Sometimes, I realize that Japanese people don’t have the same choices we use to have.

Nevertheless, this day was over once. And the longer time passes, the more only good memories remain.

Please enjoy the above mentioned show. This is still only my work, do not expect too much…

By the way, the picture at the top of the post is from Nagaoka, where another experiment is going. That one’s about avalanche protection structures. The house in the picture is the snow and ice research center of Japan. The main reason to show this picture is to keep myself motivated for the work outside in winter. And it’s a nice header for this post, too.

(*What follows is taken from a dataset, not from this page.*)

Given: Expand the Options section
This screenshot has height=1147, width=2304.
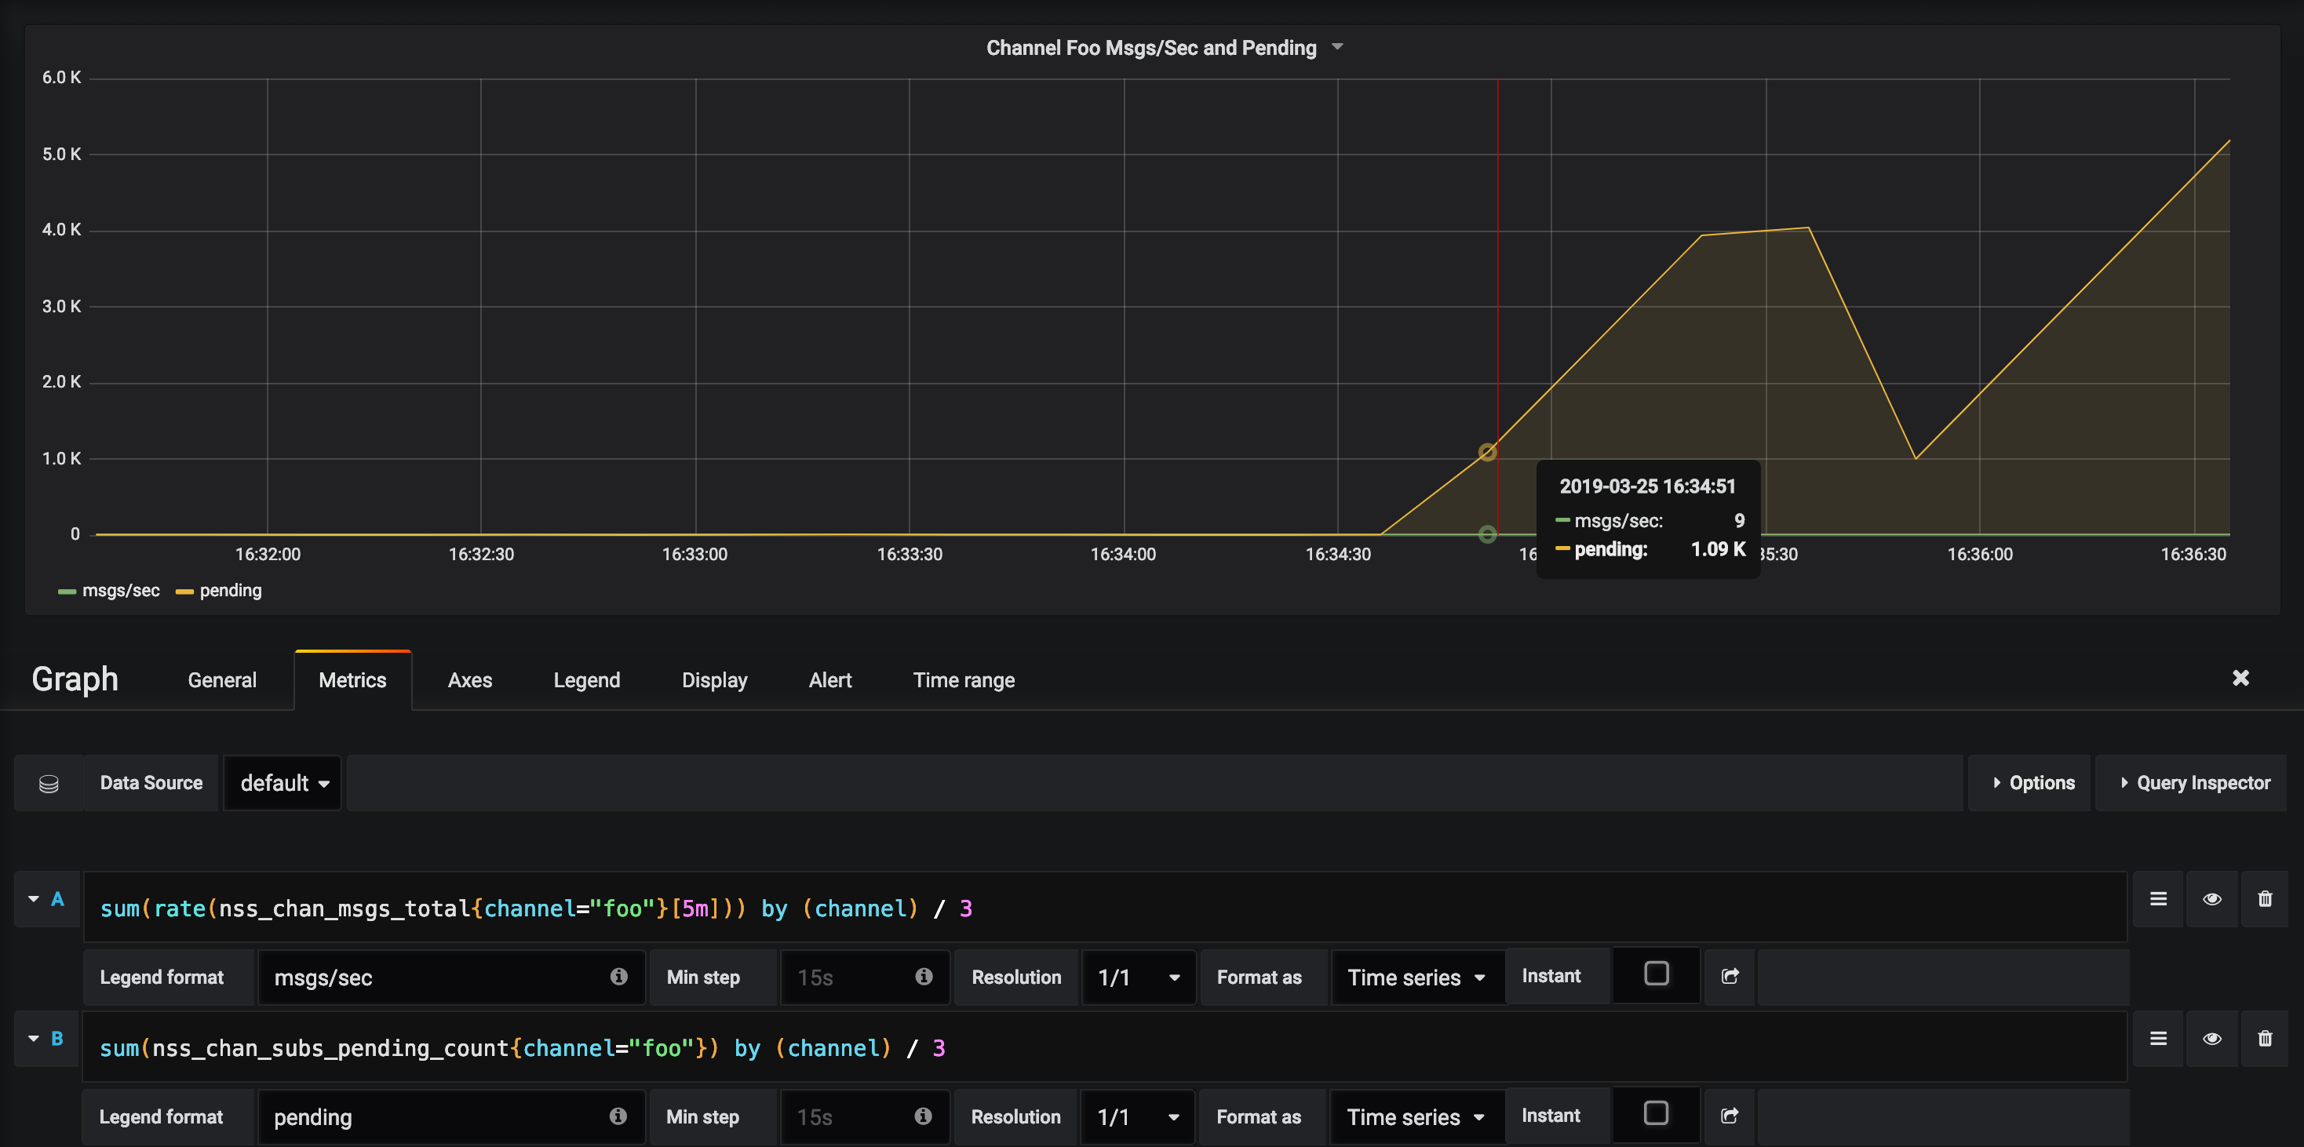Looking at the screenshot, I should tap(2032, 783).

4 Responses to “let’s go outside and play”

  1. tom Says:

    und du warst jetzt echt IN dieser kugel? ist ja krass!

    • chrigusan Says:

      Ja schon. Habe aber es leider nicht gewagt die Luke der Kugel zu öffnen um in die Kamera zu Winken. Das wäre doch zu krass gewesen… ausserdem auch überhaupt nicht wissenschaftlich!

      • Simu Says:

        Wahnsinn 😉 Habt ihr die Kugel eigentlich aus Dänemark nach Japan geholt. Sie wirkt irgendwie so dänisch auf mich. Obwohl mir dann nicht ganz klar ist, wo die Verbindung zwischen dem flachen Dänemark und Felsstürzen oder Lawinen ist. Komische Welt.

      • chrigusan Says:

        ah endlich versteh ich’s. Habe wohl den Humor der Japaner angenommen und verstehe keine Sprüche mehr…

        Der Grund ist aber, dass der horizontale Streifen die Kugel schneller macht (wie bei den alten Rennautos). Der vertikale ist nur Show; oder war’s doch ein däne ^^

        Viel Glück mit den Prüfungen!